The FTP Server included in the Microsoft Server OS is a bit limited. Only direct connections are enabled by default. To allow passive FTP connections to your server you have to do some manual configuration of the IIS metabase, Windows Firewall (if enabled), and any hardware firewall that you may have in place.

Unfortunately, in order to configure your FTP server to utilize passive connections you have to manually change the IIS Metabase. There isn’t any user-friendly IIS Manager checkbox or anything you can just click to make it happen. The easiest tool to use to browse and edit the IIS Metabase is Microsoft’s Metabase Explorer which is included in the IIS 6.0 Resouce Kit.

To enable passive FTP connections and set the port range, do the following:

1. Install the IIS Resource Kit on your server and open the IIS Metabase utility

2. Browse to [ServerName] (local) -> LM -> MSFTPSVC

3. Right-click on MSFTPSVC and create a new string record entry (New -> String Record)

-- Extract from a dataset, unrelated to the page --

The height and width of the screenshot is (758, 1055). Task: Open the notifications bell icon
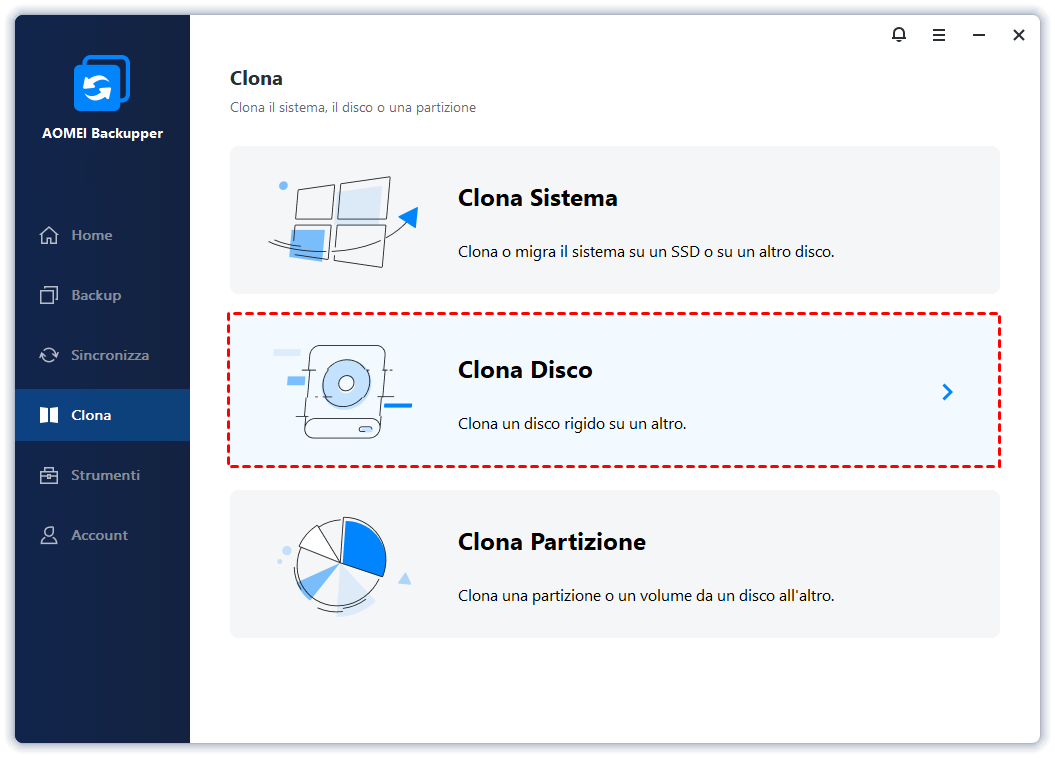click(x=898, y=34)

4. Choose PassivePortRange as the Record Name or Identifier and String for the Data Type

5. Enter the range of ports you would like the FTP Server to use for passive connections; i.e. 5500-5525

6. Close the Metabase Explorer and bounce the IIS services or reboot the server to make sure the changes are put into effect

If your server is also running Windows Firewall, you will also have to allow incoming connections via the port range you specified for your passive connections. This is truly a pain since there isn’t a nice and easy way to define a firewall rule for a range of ports in the Windows Firewall admin utility. You have to enter a rule for each port in the range individually – ugh. But with the use of a simple script, you can automate this process. I originally found this info on David Eedle’s site and wanted to pass it on.

The following will add a Windows Firewall rule for each of the specified ports – 5500 thru 5525 – and name them “Passive FTP [port#]”

FOR /L %I IN (5500,1,5525) DO netsh firewall add portopening TCP %I “Passive FTP” %I

The last step is remembering to also open up the same TCP port range on any hardware firewall / router you may have in place; all pointing to the internal IP address of your FTP server.